══ Information provided

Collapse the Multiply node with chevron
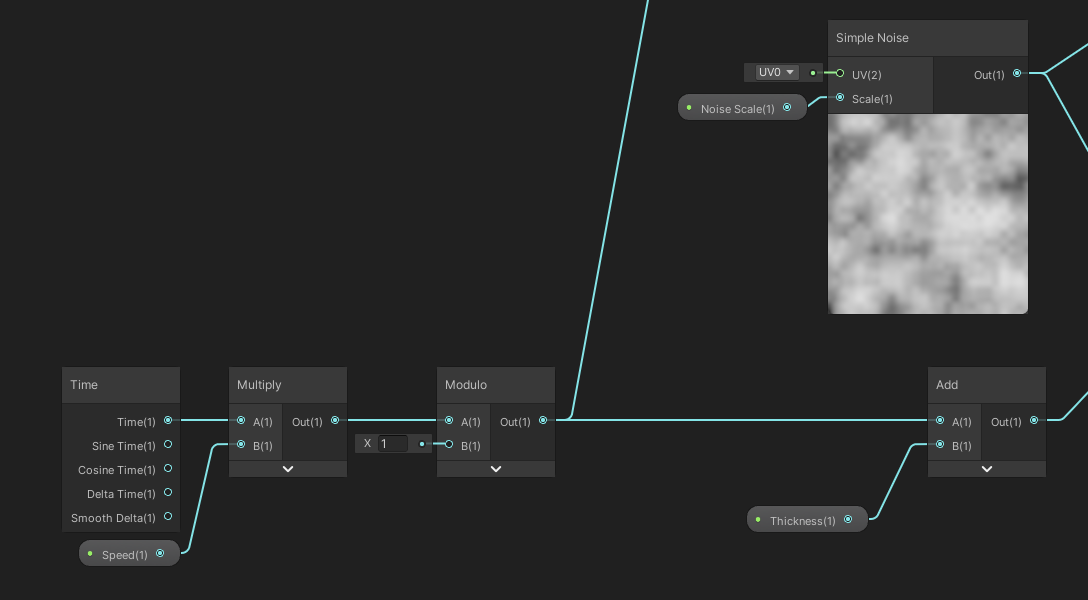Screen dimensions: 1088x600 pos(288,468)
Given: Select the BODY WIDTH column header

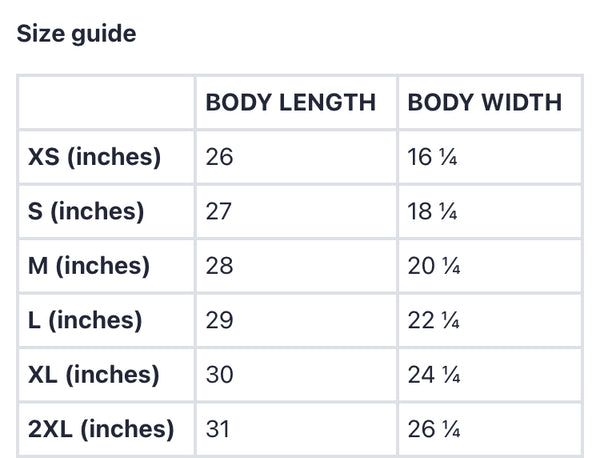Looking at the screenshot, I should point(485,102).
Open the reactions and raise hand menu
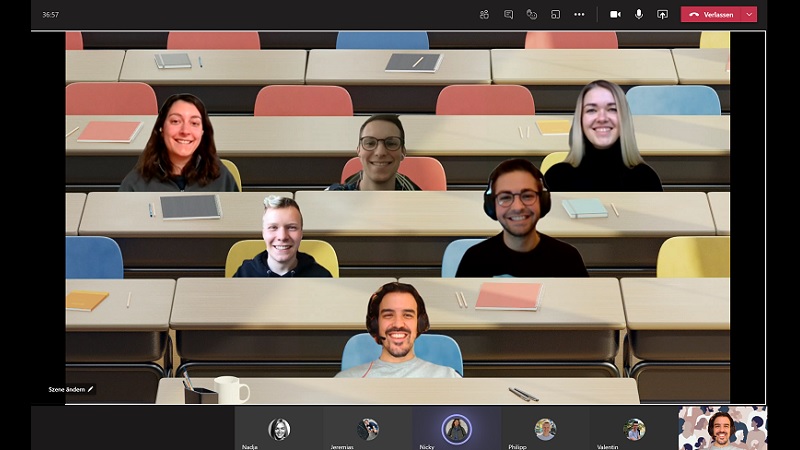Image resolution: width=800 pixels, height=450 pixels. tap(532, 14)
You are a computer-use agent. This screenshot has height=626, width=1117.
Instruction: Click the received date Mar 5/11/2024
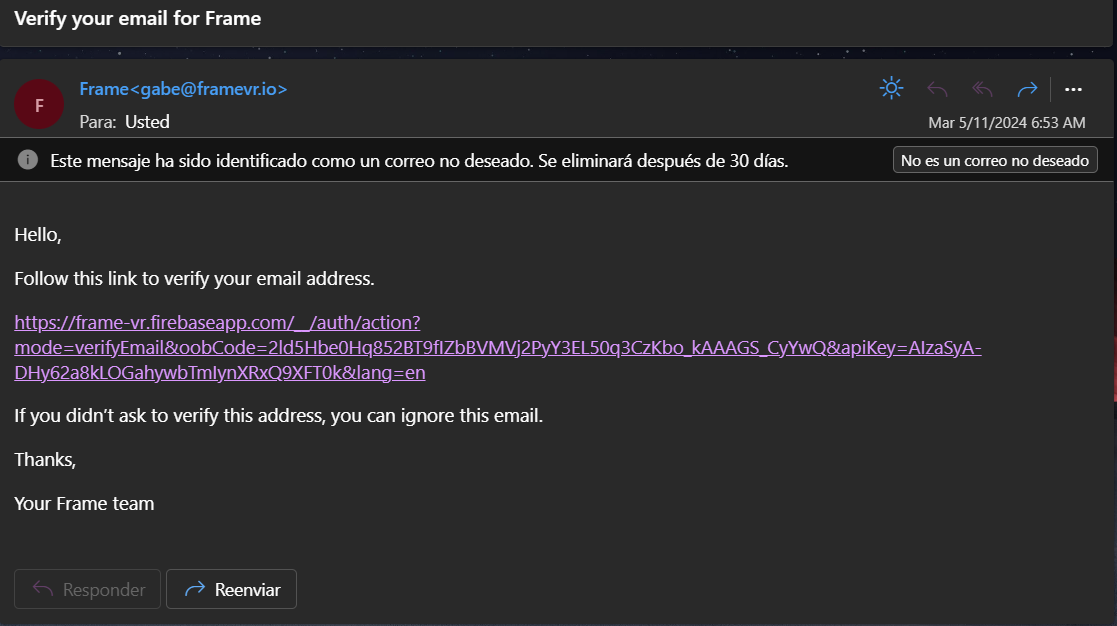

════

Transcribe every line of the material above word for word, omitting the pictures from your answer.

Collapse the Multiply node with chevron
Screen dimensions: 1088x600 pos(288,468)
Given: Select the BODY WIDTH column header

Looking at the screenshot, I should point(485,102).
Open the reactions and raise hand menu
Image resolution: width=800 pixels, height=450 pixels. tap(532, 14)
You are a computer-use agent. This screenshot has height=626, width=1117.
Instruction: Click the received date Mar 5/11/2024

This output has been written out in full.